L'argent vient de sources diverses. Des dons des fidèles bien sûr, mais aussi du cheikh lui-même qui possèdent plusieurs et plusieurs hectares de champs d'arachides. Dans les champs, il est aussi pratique, on le devine, d'avoir des Baye Fall qui n'auront pas à s'arrêter pour la prière, pour le jour sacré du vendredi ou durant le ramadan...

Je soupçonne aussi plusieurs revenus de venir des écoles coraniques. Les écoles publiques ne sont pas chères ici mais elles ne sont pas gratuites non plus. Et élever des enfants non plus. Alors des parents envoient parfois un ou plusieurs enfants dans les écoles coraniques où ils apprendront le coran et l'arabe.
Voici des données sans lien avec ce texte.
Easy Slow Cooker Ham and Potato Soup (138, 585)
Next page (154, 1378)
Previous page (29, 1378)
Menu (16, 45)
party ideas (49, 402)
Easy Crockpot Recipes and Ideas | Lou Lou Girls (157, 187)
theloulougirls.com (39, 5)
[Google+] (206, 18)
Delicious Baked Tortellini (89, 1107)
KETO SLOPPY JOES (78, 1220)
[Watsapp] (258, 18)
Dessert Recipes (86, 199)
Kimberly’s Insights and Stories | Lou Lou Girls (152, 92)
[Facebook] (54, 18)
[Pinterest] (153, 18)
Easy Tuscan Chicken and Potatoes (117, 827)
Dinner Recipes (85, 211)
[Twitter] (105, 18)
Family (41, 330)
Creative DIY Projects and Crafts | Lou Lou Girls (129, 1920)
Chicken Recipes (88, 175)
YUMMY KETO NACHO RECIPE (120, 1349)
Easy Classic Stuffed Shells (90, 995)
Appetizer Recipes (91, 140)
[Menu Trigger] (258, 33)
Ils sont aussi pris en charge donc nourris, logés, éduqués. Cependant, dans l'horaire de la journée d'une école coranique, il y a du temps qui est prévu, le matin tôt et dans l'après-midi également, où les enfants sortent dans les rues pour demander la charité, soit en argent, soit en nourriture. Est-ce que tout l'argent revient à leur "entretien" et leur éducation? Je ne saurais dire.

Pour boucler la boucle des Mourides et des confréries, ajoutons qu'avec 2 à 3 millions de fidèles pour les Mourides seulement, il est impossible de gouverner ou d'avoir le pouvoir aux élections sans le support du Cheikhs des Mourides et de ceux des autres confréries. Ceux-ci exercent une très forte influence et donc, inutile de penser pour l'instant, que le gouvernement fera quelque chose pour éviter la mendicité des enfants...

Ceci dit, la mosquée de Touba est le batiment le plus joli que j'aie vu ici. Agrandie à plusieurs reprises, entièrement recouverte de marbre, un dallage d'une pierre spéciale qui ne chauffe pas au soleil, permettant aux fidèles de s'y promener pieds nus, une capacité de plusieurs milliers de personnes... On ne peut nier la beauté de la Mosquée. Et tout comme les églises à l'époque, plusieurs personnes, lors des travaux, viennent y donner du temps gratuitement, pour la foi, pour le prestige de leur mosquée. Et ils ont de quoi en être fiers effectivement.

En pause à Thiès, je retourne maintenant vers Ngor jusqu'à dimanche matin où je rejoindrai Marianne. Ensemble nous irons à l'ile de Gorée et mardi ou vendredi prochain, en Casamance... J'ai bien hâte.

A bientôt

Michel

********************************

En vrac

Une blague inventée ici au Sénégal suite à l'observation:

Question: Combien ça prend de Sénégalais pour faire un sandwich à la viande?

Réponse: On ne le sait pas mais ça prend 30 minutes.

elle est bonne hein?... Elle est encore meilleure quand vous êtes ici. :)

Démographie:

La population est vieillissante au Québec et en occident en général? Ici, sur une population de 10,5 millions d'habitants, 55% ont 20 ans et moins!!!

Céline:

On n'y échappe pas. Ni en Pologne, ni en thailande, ni en Chine, ni en Russie. Alors imaginez dans un pays de la francophonie. Il m'aura fallu moins de 10 jours pour échouer au challenge Céline.